EARLY last week, the news broke through a letter to Senator Paudie Coffey that Tramore Educate Together National School had finally secured a permanent building following years of uncertainty and operating from two different sites. The community breathed a sigh of relief as it seemed justice had been served and a deserving school could now join the ranks of the other three national schools in Tramore who have moved into new buildings or been granted extensions. Adding to this relief was the decision by the Department of Education to unite the school on one site, behind the former Stella Maris school, until such time as the permanent building is available.

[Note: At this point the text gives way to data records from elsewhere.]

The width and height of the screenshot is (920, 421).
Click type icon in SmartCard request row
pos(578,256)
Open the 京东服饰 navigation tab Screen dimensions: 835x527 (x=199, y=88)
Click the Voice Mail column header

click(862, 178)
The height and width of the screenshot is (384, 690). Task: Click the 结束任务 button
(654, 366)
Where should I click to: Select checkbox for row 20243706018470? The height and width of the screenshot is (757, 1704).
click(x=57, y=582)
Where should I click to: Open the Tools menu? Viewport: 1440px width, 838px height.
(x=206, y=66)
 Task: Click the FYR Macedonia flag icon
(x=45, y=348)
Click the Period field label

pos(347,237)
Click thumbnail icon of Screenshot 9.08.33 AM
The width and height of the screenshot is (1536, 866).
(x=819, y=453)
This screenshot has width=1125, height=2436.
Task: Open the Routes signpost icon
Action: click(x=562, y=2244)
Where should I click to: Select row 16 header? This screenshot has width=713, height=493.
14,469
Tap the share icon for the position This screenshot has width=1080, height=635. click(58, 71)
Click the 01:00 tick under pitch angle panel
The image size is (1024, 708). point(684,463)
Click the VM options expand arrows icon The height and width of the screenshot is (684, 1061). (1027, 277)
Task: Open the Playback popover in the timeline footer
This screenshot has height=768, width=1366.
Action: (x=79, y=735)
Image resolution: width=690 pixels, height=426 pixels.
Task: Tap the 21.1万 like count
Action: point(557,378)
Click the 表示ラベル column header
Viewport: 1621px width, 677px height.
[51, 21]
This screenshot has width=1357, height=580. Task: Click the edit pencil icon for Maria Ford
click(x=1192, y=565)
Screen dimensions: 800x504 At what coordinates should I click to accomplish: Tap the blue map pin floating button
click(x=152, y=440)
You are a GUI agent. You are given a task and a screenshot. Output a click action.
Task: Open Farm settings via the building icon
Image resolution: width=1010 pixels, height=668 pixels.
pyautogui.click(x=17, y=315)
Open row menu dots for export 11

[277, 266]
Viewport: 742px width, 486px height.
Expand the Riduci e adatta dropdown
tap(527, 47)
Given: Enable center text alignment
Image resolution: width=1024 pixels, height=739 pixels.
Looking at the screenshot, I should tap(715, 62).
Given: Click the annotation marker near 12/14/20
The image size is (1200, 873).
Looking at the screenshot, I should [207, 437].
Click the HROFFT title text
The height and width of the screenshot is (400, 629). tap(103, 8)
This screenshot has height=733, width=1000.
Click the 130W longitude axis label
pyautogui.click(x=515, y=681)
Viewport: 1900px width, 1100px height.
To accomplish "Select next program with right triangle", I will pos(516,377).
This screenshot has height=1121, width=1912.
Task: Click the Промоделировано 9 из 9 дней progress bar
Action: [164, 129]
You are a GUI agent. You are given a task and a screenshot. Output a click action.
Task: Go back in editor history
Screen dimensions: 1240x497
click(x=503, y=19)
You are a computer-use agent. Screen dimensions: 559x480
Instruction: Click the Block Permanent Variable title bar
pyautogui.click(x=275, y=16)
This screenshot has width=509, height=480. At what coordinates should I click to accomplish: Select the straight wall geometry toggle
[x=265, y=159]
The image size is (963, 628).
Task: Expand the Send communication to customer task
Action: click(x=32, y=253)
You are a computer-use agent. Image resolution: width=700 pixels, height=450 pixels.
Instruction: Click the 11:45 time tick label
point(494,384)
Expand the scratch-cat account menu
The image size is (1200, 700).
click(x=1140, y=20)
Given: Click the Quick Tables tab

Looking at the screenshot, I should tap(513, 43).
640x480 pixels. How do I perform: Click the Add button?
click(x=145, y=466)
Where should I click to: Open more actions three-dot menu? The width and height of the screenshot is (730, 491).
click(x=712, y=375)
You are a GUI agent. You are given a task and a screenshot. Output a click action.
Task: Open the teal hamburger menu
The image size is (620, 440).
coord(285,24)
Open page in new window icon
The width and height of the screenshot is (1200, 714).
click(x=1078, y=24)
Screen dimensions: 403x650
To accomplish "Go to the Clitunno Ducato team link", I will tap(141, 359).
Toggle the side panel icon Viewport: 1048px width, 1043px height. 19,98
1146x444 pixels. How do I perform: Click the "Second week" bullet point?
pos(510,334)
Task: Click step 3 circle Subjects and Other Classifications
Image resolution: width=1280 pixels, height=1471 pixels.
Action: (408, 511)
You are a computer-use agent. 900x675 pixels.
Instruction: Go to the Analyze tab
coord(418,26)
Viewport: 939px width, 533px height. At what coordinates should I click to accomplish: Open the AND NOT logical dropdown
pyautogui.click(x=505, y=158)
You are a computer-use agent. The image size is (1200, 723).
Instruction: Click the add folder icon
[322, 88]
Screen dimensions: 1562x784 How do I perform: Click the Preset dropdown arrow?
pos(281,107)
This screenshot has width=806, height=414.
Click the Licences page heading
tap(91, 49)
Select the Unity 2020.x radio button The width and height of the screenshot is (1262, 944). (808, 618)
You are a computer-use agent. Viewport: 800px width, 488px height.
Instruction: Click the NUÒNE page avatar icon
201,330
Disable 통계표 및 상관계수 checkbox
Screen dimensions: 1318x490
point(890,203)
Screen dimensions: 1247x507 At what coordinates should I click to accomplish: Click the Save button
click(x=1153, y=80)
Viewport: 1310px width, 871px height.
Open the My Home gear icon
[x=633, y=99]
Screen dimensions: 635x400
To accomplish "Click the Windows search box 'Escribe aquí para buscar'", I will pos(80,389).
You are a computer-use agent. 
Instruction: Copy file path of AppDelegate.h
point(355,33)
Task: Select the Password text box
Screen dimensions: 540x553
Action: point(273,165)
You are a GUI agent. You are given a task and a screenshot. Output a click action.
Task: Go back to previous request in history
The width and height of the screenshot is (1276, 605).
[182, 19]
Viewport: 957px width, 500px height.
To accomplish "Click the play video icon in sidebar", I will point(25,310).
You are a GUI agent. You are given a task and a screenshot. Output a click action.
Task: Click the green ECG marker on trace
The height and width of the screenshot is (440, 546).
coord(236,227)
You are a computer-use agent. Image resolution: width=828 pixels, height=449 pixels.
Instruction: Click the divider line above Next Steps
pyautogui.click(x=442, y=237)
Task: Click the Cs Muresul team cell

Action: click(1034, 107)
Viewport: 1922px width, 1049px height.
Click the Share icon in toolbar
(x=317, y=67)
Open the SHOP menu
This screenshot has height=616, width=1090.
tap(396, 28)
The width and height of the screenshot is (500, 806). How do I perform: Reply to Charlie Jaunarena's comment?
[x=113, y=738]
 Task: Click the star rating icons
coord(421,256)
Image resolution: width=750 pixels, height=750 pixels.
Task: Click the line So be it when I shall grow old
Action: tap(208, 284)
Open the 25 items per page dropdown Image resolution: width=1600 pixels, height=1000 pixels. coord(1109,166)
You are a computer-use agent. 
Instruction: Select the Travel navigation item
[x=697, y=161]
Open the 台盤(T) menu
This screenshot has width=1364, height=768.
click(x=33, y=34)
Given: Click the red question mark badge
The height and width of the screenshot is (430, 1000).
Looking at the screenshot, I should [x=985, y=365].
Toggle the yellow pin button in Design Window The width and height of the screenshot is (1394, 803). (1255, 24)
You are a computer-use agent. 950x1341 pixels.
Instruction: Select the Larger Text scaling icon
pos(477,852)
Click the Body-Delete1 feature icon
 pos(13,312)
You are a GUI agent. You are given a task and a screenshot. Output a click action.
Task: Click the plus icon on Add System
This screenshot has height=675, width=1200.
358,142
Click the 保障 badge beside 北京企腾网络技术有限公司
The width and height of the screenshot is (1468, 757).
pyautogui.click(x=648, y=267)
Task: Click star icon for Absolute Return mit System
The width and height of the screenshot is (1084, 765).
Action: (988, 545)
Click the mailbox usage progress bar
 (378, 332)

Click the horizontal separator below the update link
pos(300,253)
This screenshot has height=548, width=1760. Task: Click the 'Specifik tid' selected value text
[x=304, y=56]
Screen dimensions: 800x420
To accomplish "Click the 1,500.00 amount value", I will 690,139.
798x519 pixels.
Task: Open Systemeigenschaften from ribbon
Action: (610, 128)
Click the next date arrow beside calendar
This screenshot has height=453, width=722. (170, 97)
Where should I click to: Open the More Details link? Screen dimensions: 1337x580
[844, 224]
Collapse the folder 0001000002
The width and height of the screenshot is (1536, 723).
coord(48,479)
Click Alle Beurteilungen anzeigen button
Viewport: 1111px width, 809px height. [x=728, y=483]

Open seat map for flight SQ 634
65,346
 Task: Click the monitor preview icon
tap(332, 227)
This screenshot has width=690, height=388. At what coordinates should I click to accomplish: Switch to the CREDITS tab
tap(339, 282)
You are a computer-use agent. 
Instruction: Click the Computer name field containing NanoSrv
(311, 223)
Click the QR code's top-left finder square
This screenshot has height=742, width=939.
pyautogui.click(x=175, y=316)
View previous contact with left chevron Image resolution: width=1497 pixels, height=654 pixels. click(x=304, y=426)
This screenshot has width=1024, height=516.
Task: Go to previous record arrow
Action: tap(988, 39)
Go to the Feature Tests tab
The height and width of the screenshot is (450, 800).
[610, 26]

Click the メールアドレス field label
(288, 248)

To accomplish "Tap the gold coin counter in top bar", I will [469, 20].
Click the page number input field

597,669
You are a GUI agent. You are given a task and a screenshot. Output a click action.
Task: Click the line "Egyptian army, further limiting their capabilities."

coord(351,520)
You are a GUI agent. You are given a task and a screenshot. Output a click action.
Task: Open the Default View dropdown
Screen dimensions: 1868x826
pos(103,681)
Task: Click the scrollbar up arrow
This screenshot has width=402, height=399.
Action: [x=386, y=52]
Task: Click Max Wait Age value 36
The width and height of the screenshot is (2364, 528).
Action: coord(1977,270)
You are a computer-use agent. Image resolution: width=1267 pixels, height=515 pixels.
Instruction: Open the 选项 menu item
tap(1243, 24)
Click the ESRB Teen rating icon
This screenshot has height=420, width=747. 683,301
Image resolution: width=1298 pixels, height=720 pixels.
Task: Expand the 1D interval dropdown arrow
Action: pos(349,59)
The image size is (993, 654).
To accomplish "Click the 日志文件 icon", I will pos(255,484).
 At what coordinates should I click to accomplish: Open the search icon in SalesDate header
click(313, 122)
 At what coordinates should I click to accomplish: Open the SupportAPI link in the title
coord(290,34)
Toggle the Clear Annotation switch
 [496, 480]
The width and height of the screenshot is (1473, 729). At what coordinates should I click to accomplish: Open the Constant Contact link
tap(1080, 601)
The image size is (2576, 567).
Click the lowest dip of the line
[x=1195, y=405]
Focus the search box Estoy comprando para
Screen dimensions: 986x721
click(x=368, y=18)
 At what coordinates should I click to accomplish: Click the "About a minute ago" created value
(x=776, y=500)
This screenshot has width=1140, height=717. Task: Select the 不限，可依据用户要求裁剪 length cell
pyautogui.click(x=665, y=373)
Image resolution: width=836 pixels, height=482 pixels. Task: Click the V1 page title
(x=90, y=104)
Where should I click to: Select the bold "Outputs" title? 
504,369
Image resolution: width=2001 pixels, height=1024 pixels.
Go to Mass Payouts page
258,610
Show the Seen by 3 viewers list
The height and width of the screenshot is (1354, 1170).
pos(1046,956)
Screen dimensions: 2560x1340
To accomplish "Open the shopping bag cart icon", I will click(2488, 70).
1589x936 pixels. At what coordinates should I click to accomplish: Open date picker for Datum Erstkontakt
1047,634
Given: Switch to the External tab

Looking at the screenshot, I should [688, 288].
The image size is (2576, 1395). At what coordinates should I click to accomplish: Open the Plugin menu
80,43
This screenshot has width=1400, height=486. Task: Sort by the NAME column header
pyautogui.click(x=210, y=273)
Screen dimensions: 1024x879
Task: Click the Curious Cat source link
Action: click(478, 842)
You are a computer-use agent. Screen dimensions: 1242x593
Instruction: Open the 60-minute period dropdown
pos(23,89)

However, in a letter from Minister John Halligan, dated July 18, to Educate Together NS Principal Eilish Kelly, Minister Halligan said, “the Department has reviewed the request for the school to be located in one location”, however “the Department must be cognisant of the need to provide value for money for the taxpayer and is not in a position to approve the school’s request for such a short period on the one campus”.

This means that the school is left indefinitely in limbo, continuing to operate from two separate sites, while awaiting the commencement and completion of the proposed Glór na Mara school, in order to occupy the junior school which will then be vacant. A date has been suggested to the Board of Management of early 2021 as a likely timeframe for Tramore Educate Together NS to move into their permanent building, which is an altogether optimistic and unrealistic date. Given that the proposed permanent building, which has been agreed in principle only, was only ever intended in the 1970s as a temporary building, extensive renovations and upgrading will need to happen in order to make the building a permanent and fit for purpose facility. Coupled with this is the reality that there are six classrooms currently in the intended building – eight classrooms are needed when taking into consideration the two junior classes.

Realistically as it stands, the new building will not be fit for purpose without these essential structural and safety based changes, and there has been no guarantee that the Department will provide funding for any of these works and these worries are shared by Principal Eilish Kelly and Board of Management Chairperson, Corinne McLaughlin in conversation with the Waterford News & Star.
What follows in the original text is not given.